If you can't stump up the cash you need when you’re in a pinch, it's nothing to be embarrassed about. You're one of an estimated 11 million other Aussies who are tight on cash reserves.
Yes, based on a survey by Finder, 57 per cent of Australians wouldn’t have $5,000 in savings if something unexpected came up.
While living day to day may be a common approach for many of us, it can lead to unnecessary stress.
This is where building an emergency fund can be a saviour. And it just makes good sense.
An emergency fund is the ticket to buying yourself peace of mind, financial independence, and maybe even the ability to sleep better at night.
It's that money you have set aside for a rainy day, such as when the car breaks down, the roof leaks or you have unexpected medical expenses.
Having an emergency fund means you are more likely to cope if and when bumps in the road come up. Even better, it can prevent you from relying on friends, family, and short-term lenders. And besides all that, you can't put a price on that kind of financial independence.
So, how much should you sock away to build your emergency fund?
American finance guru Suze Orman suggests your emergency fund equal at least eight months’ worth of living expenses. As Orman points out, if you find yourself in the unfortunate position of losing your job, it could take a while to find your feet and secure a new gig.
While Orman's recommendation is on the conservative side, straight-talking financial guru Scott Pape (aka The Barefoot Investor) recommends three months’ worth of living expenses is a good measure. But these figures are only guides.

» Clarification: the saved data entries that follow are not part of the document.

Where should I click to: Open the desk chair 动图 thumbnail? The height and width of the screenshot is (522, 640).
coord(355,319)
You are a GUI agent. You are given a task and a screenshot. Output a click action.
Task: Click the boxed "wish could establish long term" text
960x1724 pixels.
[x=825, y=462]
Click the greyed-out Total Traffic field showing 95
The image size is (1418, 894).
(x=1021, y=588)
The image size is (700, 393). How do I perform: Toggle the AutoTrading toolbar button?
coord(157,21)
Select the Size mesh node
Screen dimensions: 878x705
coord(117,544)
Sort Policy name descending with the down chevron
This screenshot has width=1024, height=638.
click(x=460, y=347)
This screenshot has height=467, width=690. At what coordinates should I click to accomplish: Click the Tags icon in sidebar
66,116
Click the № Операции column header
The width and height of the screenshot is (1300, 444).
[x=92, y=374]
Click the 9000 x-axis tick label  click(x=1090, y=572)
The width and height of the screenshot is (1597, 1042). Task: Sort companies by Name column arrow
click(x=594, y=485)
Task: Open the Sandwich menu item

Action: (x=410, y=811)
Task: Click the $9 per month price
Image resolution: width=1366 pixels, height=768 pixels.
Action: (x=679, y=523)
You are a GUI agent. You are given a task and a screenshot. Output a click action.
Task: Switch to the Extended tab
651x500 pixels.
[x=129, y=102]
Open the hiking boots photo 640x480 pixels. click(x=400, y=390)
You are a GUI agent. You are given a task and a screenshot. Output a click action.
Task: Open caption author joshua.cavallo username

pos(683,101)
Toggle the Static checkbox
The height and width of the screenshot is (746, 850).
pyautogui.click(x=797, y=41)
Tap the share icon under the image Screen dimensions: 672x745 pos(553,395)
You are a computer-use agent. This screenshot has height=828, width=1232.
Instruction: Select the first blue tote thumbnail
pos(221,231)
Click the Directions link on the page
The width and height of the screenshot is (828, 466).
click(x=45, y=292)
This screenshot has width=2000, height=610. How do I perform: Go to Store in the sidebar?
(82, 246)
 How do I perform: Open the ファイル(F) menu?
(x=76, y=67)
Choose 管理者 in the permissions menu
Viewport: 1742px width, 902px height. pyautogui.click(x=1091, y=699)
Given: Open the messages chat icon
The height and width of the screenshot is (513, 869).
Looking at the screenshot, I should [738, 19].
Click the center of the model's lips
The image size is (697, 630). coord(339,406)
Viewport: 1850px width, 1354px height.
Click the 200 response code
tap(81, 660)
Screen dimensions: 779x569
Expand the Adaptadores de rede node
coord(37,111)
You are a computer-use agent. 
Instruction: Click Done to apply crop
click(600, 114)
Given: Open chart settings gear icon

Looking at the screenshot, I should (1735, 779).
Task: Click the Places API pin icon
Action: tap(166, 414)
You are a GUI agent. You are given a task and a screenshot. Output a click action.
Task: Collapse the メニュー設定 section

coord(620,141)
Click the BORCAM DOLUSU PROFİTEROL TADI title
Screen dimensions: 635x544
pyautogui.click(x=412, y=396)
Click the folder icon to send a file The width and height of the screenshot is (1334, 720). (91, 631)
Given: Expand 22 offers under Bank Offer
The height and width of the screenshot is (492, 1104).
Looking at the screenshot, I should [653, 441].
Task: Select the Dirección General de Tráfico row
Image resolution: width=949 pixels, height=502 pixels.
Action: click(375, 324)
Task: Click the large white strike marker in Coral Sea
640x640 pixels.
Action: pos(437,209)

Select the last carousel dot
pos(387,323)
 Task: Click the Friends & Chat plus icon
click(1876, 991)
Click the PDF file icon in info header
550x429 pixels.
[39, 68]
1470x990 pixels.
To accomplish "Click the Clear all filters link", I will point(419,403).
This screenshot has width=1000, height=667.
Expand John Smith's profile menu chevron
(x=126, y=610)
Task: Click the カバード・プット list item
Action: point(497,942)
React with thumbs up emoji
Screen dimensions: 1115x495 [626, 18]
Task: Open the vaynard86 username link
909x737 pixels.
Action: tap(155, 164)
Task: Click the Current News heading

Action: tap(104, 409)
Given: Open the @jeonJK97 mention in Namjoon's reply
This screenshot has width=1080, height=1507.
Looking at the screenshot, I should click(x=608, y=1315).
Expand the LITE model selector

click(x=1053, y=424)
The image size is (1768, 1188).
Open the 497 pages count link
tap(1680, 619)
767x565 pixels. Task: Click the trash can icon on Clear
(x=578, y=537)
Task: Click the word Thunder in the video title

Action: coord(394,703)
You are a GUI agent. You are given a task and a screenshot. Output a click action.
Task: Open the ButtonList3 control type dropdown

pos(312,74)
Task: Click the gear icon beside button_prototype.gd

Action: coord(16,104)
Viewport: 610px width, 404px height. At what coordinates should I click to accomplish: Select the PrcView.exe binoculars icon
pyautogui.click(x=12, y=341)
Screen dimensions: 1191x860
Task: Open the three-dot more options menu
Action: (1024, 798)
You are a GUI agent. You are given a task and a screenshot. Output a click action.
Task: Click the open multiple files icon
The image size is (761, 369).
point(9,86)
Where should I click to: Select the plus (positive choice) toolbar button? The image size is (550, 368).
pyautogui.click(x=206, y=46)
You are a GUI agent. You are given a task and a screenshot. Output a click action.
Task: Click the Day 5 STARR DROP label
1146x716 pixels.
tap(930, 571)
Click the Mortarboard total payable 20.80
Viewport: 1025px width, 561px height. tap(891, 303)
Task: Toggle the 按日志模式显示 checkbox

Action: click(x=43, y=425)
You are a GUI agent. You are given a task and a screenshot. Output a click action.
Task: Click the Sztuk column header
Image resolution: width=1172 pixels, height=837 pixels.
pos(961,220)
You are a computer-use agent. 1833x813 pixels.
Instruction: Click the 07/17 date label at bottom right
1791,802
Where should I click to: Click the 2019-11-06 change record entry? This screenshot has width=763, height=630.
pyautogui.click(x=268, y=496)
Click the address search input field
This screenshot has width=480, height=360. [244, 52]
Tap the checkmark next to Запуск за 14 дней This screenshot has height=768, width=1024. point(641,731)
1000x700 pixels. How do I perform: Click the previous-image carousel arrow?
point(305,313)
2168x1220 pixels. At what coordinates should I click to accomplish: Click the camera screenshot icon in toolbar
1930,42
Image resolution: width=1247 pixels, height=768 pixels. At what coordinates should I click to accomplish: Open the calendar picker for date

The answer to how much you need is up to you. And it depends on what would help you sleep better at night? Is it a dollar figure or several months’ worth of income?
How to build your emergency fund
Once you've settled on what your target amount is, you can start building your safety net.
Just as you would with other goals, it's best to start small, as the idea of saving a big chunk of money can feel overwhelming.
We suggest setting up an automatic transfer that sends a proportion of savings from each pay cheque to a separate savings account. The government’s Money Smart site has a heap of resources to help calculate how incremental savings can help you reach your target.
We’ve all heard the idea that cutting out incidentals such as your regular coffee will nudge you to contribute small and regular savings. Some say that by simply ditching your daily latte, you could be a millionaire — albeit in 40 years!
But if you're not ready to give up your daily caffeine fix, there may be other small changes you can make to help you save. Perhaps review your gym membership. Do you still use it or could you get a better deal? Could you cut down on eating out or unnecessary Ubers?
They don't need to be big things, but the moves you make should be consistent enough to motivate you to save. Saving should feel like it's a stretch, but it shouldn’t be unsustainable.
Define what an emergency is for you
This might sound basic, but it’s important to establish boundaries around what your emergency fund is for.
This will hopefully prevent you from dipping into your savings for non-essentials reasons such as the next time a vacation package goes on sale.
To sum up, life is unpredictable. Extra expenses will come your way when you’re least prepared. By having an emergency fund at the ready, it will help you to better weather the storm.
So, if you find yourself having to dip into your fund, be grateful you were prepared. And don't forget to top it up after you've used it.